Gaming is Metaverse 1.0

Which produced this prompt:

a professional digital painting about the metaverse, hype, understandable, exciting, better life, content, interface, gorgeous digital painting, warm colors, captivating, trending in artstation

Running the bac command and getting output

And created these images from DALL-E in the first two runs.

In. Sane.

I will absolutely be using this for my own stuff going forward.

Next steps

What I’ll work on in immediately is breaking apart the art styling from the content summarization and tagging. Basically I want to be able to change the art in a separate file and have that get added into all the training shot strings separately from the labeling as part of the bac utility.
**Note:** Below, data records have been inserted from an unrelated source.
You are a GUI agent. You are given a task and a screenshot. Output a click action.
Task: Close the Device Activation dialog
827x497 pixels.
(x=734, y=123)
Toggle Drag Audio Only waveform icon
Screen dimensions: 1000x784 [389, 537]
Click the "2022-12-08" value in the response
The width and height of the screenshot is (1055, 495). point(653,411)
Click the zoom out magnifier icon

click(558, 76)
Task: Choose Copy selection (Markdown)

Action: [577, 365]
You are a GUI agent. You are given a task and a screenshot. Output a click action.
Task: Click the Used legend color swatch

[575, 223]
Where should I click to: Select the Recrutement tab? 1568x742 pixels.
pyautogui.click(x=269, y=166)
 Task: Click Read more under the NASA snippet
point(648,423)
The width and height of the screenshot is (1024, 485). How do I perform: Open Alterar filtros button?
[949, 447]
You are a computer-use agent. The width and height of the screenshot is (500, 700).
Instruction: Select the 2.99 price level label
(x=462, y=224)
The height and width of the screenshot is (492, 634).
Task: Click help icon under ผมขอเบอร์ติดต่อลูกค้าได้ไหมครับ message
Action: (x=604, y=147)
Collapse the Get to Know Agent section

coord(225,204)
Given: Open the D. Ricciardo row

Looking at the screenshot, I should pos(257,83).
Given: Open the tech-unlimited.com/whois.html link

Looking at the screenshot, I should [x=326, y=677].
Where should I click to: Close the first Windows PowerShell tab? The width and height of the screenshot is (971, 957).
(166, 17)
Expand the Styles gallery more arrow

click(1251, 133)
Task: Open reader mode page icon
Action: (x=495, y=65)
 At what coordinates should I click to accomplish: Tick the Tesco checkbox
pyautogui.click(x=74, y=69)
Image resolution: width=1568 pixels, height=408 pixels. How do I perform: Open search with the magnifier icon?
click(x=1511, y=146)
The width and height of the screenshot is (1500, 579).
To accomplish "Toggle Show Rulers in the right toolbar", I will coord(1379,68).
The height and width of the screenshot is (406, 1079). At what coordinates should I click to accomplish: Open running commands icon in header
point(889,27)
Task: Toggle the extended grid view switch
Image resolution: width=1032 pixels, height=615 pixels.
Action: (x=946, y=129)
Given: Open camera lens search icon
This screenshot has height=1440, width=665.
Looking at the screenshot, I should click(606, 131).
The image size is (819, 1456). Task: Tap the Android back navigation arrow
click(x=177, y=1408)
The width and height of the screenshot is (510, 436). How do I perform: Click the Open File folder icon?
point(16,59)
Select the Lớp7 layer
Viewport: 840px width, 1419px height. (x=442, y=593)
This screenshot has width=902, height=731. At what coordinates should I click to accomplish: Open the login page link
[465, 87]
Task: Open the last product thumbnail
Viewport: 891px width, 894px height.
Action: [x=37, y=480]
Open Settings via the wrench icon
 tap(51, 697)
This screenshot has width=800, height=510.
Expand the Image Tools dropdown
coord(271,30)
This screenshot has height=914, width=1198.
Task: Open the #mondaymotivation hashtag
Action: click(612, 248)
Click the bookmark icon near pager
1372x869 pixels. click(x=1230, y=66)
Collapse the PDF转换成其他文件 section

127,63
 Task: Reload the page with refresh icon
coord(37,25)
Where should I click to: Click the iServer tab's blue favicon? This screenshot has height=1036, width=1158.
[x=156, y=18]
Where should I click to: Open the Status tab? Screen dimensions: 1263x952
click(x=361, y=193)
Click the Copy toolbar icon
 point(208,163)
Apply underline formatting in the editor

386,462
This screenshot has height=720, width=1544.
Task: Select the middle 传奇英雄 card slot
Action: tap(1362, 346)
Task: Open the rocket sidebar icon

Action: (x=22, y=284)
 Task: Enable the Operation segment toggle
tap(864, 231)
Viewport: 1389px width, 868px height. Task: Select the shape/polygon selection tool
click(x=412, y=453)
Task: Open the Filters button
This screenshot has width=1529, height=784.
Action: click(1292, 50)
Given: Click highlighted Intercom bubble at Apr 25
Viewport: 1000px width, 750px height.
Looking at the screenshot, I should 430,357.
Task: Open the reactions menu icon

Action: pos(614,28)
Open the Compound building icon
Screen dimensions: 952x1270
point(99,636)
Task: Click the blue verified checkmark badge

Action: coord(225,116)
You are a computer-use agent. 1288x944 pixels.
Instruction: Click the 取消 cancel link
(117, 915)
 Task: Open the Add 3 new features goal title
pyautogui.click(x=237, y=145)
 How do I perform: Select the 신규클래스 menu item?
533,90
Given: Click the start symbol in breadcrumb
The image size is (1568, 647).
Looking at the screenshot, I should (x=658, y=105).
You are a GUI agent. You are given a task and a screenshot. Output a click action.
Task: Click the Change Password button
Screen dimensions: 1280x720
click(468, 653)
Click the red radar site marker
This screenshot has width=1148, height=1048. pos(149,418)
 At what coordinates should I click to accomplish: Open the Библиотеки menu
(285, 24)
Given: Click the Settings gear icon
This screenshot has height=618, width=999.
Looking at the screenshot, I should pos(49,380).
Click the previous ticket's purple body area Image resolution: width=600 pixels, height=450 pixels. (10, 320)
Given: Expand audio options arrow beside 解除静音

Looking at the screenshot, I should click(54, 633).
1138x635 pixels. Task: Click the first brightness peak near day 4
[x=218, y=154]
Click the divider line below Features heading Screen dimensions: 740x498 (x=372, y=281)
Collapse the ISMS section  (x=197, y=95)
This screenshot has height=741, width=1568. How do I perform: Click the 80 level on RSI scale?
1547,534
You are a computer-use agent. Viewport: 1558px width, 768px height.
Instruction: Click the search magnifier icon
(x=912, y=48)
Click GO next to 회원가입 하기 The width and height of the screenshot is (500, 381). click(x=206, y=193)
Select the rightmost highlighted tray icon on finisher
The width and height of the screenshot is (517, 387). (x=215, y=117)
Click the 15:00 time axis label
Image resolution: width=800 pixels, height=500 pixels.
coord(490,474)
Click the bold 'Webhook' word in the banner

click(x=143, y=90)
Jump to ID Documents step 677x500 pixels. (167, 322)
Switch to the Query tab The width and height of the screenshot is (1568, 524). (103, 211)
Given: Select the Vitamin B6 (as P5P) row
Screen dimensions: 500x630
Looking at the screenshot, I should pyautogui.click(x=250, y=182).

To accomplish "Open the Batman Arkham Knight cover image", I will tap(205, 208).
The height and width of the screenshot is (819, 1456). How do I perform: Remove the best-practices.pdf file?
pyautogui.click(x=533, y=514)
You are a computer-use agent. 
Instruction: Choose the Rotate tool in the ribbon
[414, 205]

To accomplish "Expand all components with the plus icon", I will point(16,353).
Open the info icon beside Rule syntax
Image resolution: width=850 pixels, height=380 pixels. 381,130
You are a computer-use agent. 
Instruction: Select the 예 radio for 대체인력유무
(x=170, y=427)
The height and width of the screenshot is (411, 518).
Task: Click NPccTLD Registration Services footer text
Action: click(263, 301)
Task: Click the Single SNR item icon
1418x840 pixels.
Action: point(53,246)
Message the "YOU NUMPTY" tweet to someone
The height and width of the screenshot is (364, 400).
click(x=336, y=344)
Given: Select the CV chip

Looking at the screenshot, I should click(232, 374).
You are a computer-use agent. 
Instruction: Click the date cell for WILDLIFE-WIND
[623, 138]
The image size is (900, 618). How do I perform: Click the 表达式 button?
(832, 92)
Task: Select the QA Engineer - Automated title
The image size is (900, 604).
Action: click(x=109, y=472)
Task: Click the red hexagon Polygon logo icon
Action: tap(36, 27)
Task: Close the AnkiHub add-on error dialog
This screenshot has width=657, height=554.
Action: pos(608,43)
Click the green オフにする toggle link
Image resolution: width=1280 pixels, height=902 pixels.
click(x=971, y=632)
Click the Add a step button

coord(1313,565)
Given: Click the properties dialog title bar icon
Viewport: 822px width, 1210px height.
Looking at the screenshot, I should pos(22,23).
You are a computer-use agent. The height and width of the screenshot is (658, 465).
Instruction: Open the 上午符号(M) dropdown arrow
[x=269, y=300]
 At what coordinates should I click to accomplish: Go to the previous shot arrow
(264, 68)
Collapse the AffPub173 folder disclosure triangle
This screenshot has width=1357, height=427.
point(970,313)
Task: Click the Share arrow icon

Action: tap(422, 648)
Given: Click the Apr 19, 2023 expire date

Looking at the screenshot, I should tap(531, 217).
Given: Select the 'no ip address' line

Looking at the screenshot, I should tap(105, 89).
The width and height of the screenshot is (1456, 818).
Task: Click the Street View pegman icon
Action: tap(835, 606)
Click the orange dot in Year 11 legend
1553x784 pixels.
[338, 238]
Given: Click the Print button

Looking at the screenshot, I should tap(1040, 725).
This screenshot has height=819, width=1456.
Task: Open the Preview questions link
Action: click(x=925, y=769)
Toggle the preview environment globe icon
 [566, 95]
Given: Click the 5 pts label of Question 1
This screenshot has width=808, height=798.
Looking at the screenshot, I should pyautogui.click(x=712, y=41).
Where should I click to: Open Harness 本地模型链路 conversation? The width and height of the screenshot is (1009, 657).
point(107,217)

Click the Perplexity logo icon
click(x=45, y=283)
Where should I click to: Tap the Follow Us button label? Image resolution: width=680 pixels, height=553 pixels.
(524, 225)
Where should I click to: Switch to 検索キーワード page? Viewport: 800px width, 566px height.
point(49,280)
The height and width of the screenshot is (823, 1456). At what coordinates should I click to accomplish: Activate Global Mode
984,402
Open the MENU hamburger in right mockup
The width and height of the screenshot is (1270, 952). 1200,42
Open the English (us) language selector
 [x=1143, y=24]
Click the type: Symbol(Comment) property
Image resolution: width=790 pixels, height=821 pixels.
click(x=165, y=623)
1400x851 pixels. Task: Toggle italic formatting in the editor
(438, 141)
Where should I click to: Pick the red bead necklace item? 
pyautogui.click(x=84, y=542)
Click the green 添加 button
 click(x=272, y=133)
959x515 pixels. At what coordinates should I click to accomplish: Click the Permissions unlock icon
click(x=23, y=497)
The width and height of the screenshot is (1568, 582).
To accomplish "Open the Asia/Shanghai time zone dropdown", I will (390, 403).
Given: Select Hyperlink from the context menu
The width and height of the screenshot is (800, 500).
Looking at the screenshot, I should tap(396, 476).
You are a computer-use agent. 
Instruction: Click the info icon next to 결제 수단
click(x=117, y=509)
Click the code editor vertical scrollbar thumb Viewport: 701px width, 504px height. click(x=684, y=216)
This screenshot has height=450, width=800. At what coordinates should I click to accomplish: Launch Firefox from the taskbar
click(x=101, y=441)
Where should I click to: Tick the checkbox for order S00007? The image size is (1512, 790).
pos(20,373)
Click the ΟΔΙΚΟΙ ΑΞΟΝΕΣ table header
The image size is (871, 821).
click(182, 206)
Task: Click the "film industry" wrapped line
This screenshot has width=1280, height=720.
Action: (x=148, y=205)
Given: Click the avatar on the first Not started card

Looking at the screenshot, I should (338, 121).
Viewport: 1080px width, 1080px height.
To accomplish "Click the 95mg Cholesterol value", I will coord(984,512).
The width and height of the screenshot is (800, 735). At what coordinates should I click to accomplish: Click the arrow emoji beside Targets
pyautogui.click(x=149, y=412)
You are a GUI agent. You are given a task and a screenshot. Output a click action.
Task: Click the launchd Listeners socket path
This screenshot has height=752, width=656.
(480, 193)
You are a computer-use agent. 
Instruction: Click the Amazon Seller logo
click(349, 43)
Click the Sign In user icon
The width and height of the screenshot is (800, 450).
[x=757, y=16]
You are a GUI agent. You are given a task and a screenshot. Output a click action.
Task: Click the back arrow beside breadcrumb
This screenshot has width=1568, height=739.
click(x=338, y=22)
Same with the labeling.

So actually:

Break apart the art styling so I can change it without editing training.txt
Create a parser for going to get content from my site, either randomly or by search term, and implement that as command switches to bac
Add the automatic art switching based on terms found in the content, e.g., create "dramatic" and "serious" art if the content summary contains "depression", "war", "future", etc, with a more moody color scheme as well. Implement those as switches too.

End of POC

Well I’m stoked. I can’t wait to work on this more tonight, and I really hope you enjoy messing with the ideas and finding tons of ways to improve it. And share it out or hit me up if you want to hack on upgrades/variations.

Notes

Next steps for me would also include automating the submission to the image generation services, but that’s a bit kludgy right now. I’ll add that to the automation once it’s available and/or easier to submit to and get results from.